## START PROVIDED DATA
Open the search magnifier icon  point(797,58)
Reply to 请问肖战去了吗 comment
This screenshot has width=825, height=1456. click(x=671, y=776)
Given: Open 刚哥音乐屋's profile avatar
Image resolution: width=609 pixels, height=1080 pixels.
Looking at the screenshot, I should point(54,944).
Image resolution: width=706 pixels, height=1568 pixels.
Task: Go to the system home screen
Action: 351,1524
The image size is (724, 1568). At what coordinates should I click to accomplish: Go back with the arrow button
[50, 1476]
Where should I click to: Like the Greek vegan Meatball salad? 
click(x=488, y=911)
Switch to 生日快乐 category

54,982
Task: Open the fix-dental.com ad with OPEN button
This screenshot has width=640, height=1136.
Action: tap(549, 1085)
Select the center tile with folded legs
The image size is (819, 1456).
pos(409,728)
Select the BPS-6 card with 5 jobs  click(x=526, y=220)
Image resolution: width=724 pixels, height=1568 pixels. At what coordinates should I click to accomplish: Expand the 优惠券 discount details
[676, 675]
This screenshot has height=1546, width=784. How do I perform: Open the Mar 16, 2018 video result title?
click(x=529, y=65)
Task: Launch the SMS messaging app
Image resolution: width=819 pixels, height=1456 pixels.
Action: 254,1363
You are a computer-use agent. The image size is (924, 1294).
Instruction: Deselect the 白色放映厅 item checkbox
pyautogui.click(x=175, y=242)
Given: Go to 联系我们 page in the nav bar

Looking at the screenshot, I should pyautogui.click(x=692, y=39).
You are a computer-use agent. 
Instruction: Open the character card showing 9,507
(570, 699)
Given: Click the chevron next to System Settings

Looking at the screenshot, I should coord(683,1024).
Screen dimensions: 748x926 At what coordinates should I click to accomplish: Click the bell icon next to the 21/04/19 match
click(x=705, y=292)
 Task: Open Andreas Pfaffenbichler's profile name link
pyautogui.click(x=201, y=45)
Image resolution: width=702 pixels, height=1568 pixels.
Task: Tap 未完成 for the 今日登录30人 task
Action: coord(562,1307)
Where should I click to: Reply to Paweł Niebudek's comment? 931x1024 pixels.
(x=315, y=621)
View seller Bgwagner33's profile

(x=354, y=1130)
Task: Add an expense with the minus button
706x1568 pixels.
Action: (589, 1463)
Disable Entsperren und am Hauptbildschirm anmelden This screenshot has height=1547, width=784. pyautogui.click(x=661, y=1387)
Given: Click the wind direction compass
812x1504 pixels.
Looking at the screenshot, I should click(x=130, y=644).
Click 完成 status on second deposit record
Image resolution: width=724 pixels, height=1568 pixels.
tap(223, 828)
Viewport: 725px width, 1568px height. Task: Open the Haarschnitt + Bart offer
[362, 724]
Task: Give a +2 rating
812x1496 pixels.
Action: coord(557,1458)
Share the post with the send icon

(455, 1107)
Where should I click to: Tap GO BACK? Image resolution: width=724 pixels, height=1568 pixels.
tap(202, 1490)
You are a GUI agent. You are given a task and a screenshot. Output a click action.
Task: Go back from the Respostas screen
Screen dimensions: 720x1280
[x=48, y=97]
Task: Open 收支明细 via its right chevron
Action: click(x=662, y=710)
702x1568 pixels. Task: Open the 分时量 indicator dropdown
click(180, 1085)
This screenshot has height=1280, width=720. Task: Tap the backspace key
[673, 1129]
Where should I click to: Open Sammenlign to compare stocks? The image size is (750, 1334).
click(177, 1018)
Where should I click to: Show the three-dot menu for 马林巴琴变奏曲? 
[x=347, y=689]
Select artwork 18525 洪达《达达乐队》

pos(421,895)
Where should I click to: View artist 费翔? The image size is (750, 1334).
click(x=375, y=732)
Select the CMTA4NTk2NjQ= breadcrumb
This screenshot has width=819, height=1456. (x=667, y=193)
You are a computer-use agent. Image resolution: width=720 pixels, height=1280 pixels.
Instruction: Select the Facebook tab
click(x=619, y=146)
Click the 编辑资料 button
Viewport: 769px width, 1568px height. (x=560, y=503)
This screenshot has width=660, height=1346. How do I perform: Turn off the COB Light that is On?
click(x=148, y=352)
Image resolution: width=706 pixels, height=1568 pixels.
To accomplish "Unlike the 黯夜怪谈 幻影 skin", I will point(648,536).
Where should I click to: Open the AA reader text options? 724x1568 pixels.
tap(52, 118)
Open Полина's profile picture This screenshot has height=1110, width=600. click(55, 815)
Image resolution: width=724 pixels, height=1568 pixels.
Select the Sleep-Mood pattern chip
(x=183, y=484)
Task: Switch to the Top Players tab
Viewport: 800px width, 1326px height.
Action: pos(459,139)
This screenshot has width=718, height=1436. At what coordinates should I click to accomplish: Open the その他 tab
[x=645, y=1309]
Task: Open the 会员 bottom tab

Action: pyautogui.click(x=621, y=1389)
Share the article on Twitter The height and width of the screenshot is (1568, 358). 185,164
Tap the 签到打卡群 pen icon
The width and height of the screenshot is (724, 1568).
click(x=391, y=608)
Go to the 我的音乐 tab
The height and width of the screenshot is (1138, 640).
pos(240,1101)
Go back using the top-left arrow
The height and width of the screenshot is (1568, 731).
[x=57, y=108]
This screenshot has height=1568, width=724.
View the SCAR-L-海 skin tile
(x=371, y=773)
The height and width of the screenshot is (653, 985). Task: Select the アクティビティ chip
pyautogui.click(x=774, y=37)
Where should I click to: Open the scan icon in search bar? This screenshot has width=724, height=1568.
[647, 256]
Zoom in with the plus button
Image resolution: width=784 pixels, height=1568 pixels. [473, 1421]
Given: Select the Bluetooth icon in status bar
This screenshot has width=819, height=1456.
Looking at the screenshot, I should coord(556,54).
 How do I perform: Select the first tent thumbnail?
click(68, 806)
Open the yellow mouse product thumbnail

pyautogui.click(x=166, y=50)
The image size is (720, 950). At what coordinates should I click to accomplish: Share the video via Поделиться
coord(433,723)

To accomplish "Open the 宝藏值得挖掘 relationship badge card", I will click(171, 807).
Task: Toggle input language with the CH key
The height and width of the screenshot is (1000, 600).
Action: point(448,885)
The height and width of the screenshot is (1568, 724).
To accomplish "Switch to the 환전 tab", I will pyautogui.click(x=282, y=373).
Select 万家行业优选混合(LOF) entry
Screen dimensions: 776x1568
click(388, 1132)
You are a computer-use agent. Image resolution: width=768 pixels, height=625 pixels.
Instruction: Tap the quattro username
## END PROVIDED DATA
*EXERCISE*
Gather every line of the records that contains the string "chevron", treating uppercase and lowercase as different.

*ANSWER TO THE PROBLEM*
Given: Click the chevron next to System Settings
Task: Open 收支明细 via its right chevron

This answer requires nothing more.